→ **TEXTABSCHNITT**:
★ ★ ★ ★ ★

Rauschverhalten: Smartphones gegen Fuji

Die Sensoren der Smartphones-Kameras rauschen immer weniger. Um zu sehen, wie gut sich die Spitzen-Smartphones inzwischen schlagen, habe ich sie 2015 einem Rauschtest unterzogen und mit meiner Systemkamera Fuji X-E1 verglichen. Die war da schon zwei Jahre alt – und ihr Vorsprung schrumpft.

Mein Vergleich der Kameras beleuchtet nur den einen Aspekt, wie sie bei schlechtem Licht rauschen. Ich halte das für die wichtigste Eigenschaft der Smartphone-Kameras, weil er direkte Rückschlüsse auf die Sensorqualität erlaubt und offenbar am schwersten in den Griff zu bekommen ist. Rauscht eine Kamera wenig, dürften auch alle anderen Eigenschaften ordentlich sein. Auch entscheidet das Rauschverhalten, in welchen Situationen ein Smartphone als Kamera-Ersatz brauchbar ist.


Apple iPhone 6, Samsung Galaxy Note 4, Sony Xperia Z3, Panasonic Lumix DMC-CM1

In viele andere Eigenschaften hingegen sind die Unterschiede zwischen Smartphone und Systemkamera klar: Smartphones haben keinen optischen Zoom, keine Wechselobjektive, keinen Blitzschuh – das allerbeste Smartphone schneidet hierbei kein bisschen besser ab als das schlechteste. Andererseits wiegen sie alle weniger als Kameras, können Fotos per Internet verschicken oder direkt in Lightroom pumpen. Bei gutem Licht schießen alle ganz gute Fotos, doch bei schlechtem Licht versagen einige Smartphones, andere liefern weiterhin brauchbare Ergebnisse – aufs Rauschverhalten kommts an.

Mir standen einige Smartphones leihweise zur Verfügung, darunter die Spitzenmodelle aus Anfang 2015: Apple iPhone 6, Samsung Galaxy Note 4, Sony Xperia Z3 sowie das spezielle Kamera-Handy Panasonic Lumix DMC-CM1. Ich habe sie vorwiegend im Automatikmodus getestet, weil die meisten Handys keine manuelle Einstellung von ISO-Zahl, Brennweite, Belichtungszeit und Blende erlauben. Wenn möglich, habe ich Raws statt JPGs geschossen. Verglichen habe ich das mit meiner spiegellosen Systemkamera Fuji X-E1. Weil die Smartphones keinen optischen Zoom haben, mache ich es noch schwerer: Ich schaue mir weniger das gesamte Bild an, sondern einen Ausschnitt.

Den gleichen Test habe ich schließlich mit einer Reihe günstigerer und älterer Smartphones und Tablets durchgeführt: Apple iPhone 5, OnePlus One, Apple iPad Mini Retina, und das fünf Jahre alte Dell Streak 5. Im Vergleich wird deutlich, wie stark sich die Sensoren über die Jahre verbessert haben.

★ ★ ★ ★ ★

→ **DATENSATZ**:
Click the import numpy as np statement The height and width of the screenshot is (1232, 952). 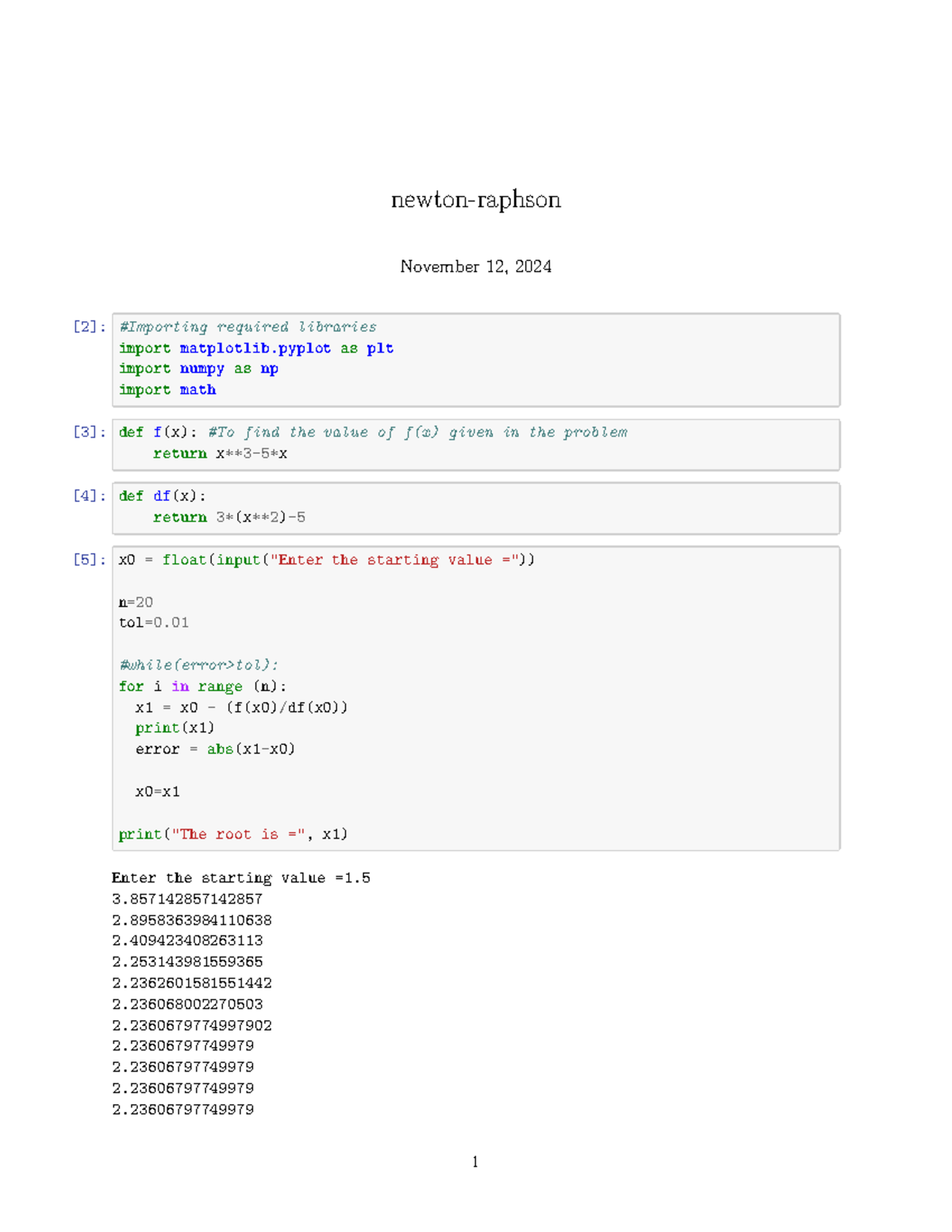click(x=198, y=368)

★ ★ ★ ★ ★

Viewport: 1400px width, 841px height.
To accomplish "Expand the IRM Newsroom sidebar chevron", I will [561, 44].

★ ★ ★ ★ ★

→ **HINWEISE ZUR AUFGABE**: Gib aus dem Text über das Rauschverhalten von Smartphone-Kameras den Abschnitt von „Rauschverhalten: Smartphones gegen“ bis „ihr Vorsprung schrumpft.“ wortgetreu wieder.

→ **ANTWORT ZUR AUFGABE**:
Rauschverhalten: Smartphones gegen Fuji

Die Sensoren der Smartphones-Kameras rauschen immer weniger. Um zu sehen, wie gut sich die Spitzen-Smartphones inzwischen schlagen, habe ich sie 2015 einem Rauschtest unterzogen und mit meiner Systemkamera Fuji X-E1 verglichen. Die war da schon zwei Jahre alt – und ihr Vorsprung schrumpft.